*Written exercise:* Offset the material that opens with the line containing "The height and width of the screenshot is (404, 1022)." and closes with the line containing "(x=421, y=528)" by repeating every line, adding 20 to each click coordinate and leaving all other text as it is.

*Dataset:*
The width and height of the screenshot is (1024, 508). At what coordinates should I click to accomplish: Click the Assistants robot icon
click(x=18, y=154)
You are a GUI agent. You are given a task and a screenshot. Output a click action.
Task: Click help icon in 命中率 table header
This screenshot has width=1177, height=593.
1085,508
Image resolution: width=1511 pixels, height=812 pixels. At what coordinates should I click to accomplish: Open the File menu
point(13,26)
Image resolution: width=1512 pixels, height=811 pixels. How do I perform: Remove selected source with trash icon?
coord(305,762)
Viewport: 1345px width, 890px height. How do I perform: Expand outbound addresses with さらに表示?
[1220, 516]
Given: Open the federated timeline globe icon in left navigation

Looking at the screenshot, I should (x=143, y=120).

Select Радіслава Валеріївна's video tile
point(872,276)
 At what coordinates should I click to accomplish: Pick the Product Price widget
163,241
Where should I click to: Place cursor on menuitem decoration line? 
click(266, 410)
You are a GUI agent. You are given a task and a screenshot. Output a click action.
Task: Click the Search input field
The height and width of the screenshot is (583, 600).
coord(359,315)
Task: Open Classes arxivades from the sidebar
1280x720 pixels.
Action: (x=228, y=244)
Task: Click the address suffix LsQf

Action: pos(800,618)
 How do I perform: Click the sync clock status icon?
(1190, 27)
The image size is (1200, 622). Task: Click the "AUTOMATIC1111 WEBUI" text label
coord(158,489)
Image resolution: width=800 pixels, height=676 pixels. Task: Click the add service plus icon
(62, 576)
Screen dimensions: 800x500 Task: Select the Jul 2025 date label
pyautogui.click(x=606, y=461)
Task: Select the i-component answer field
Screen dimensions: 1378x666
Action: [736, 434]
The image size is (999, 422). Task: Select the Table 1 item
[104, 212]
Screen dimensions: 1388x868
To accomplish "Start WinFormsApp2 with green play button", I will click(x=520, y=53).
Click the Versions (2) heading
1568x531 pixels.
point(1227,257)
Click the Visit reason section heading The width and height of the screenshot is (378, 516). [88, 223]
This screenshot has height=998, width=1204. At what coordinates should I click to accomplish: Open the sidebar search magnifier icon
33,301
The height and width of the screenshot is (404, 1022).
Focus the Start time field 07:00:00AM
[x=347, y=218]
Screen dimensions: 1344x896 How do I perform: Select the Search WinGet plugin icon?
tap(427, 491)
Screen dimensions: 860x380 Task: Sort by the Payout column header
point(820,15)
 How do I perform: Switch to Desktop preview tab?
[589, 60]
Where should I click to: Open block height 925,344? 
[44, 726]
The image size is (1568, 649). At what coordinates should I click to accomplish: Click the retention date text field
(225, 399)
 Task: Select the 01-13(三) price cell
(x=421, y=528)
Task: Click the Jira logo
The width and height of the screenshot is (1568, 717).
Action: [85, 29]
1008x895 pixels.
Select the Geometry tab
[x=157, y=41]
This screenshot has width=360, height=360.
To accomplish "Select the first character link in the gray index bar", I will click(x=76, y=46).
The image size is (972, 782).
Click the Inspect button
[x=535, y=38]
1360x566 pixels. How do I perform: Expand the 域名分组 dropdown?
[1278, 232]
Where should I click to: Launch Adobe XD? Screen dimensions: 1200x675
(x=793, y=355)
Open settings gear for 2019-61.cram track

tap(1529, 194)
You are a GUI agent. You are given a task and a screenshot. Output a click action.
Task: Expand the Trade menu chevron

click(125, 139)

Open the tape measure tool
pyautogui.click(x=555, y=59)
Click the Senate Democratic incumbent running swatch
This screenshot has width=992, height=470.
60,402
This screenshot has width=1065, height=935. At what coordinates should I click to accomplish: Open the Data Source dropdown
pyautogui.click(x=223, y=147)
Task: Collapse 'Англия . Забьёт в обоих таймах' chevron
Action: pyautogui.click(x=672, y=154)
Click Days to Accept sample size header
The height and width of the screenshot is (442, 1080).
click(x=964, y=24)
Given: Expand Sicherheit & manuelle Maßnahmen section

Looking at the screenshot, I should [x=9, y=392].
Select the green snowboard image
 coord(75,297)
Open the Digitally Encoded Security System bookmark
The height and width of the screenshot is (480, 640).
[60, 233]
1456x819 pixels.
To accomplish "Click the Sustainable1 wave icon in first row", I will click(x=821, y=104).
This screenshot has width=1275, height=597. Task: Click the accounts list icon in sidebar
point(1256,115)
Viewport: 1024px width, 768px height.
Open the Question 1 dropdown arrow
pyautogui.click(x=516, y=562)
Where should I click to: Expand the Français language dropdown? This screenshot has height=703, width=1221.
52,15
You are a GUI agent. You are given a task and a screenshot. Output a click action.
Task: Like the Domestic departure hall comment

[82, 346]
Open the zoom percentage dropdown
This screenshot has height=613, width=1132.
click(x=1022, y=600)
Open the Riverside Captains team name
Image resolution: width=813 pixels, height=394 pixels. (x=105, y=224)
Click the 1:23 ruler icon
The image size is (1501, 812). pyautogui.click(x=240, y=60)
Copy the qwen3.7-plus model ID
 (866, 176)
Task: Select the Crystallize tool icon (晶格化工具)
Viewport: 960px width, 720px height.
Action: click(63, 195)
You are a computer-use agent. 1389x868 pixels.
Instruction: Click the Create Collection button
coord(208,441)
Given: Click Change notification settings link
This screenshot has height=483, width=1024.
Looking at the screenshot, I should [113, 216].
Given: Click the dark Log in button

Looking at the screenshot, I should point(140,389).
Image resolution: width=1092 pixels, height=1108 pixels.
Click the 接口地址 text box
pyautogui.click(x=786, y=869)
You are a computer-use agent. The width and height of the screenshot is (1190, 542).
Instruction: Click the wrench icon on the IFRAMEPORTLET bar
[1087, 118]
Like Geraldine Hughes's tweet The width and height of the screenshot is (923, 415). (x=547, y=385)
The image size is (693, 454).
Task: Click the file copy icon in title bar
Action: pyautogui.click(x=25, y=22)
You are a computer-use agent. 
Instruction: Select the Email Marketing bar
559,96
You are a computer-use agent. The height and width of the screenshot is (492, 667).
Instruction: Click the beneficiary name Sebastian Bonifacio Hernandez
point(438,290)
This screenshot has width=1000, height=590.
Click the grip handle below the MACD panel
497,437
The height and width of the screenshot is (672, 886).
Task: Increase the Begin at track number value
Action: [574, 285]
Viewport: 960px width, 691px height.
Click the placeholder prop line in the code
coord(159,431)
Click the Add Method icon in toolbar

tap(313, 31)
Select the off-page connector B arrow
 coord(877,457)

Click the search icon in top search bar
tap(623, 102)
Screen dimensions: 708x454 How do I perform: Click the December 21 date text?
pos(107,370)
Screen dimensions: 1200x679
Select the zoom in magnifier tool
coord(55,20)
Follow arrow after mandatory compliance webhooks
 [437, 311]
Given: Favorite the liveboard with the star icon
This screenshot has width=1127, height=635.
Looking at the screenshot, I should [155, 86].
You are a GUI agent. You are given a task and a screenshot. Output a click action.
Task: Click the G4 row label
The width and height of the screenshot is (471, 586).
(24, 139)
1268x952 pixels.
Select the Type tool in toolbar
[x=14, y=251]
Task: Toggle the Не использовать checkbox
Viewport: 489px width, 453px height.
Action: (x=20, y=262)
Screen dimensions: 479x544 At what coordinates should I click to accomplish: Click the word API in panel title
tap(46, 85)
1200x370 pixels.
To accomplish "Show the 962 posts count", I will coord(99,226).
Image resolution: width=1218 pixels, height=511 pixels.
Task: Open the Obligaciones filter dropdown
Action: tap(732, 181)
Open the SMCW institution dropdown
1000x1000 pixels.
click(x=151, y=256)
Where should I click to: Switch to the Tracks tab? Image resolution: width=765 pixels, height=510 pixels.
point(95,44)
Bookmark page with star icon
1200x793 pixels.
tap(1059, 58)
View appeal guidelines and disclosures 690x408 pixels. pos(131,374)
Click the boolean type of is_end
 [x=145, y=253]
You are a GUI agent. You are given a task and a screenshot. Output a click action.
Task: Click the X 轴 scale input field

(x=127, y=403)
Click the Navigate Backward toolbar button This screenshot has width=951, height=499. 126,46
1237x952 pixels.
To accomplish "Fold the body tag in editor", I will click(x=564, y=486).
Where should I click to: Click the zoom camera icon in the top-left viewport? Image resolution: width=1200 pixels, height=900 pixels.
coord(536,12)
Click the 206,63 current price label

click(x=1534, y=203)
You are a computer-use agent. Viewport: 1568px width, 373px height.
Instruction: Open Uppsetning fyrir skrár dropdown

*Result of this task:*
The height and width of the screenshot is (404, 1022).
Focus the Start time field 07:00:00AM
[x=367, y=238]
Screen dimensions: 1344x896 How do I perform: Select the Search WinGet plugin icon?
tap(447, 511)
Screen dimensions: 860x380 Task: Sort by the Payout column header
point(840,35)
 How do I perform: Switch to Desktop preview tab?
[609, 80]
Where should I click to: Open block height 925,344? 
[64, 746]
The image size is (1568, 649). At what coordinates should I click to accomplish: Click the retention date text field
(245, 419)
 Task: Select the 01-13(三) price cell
(x=441, y=548)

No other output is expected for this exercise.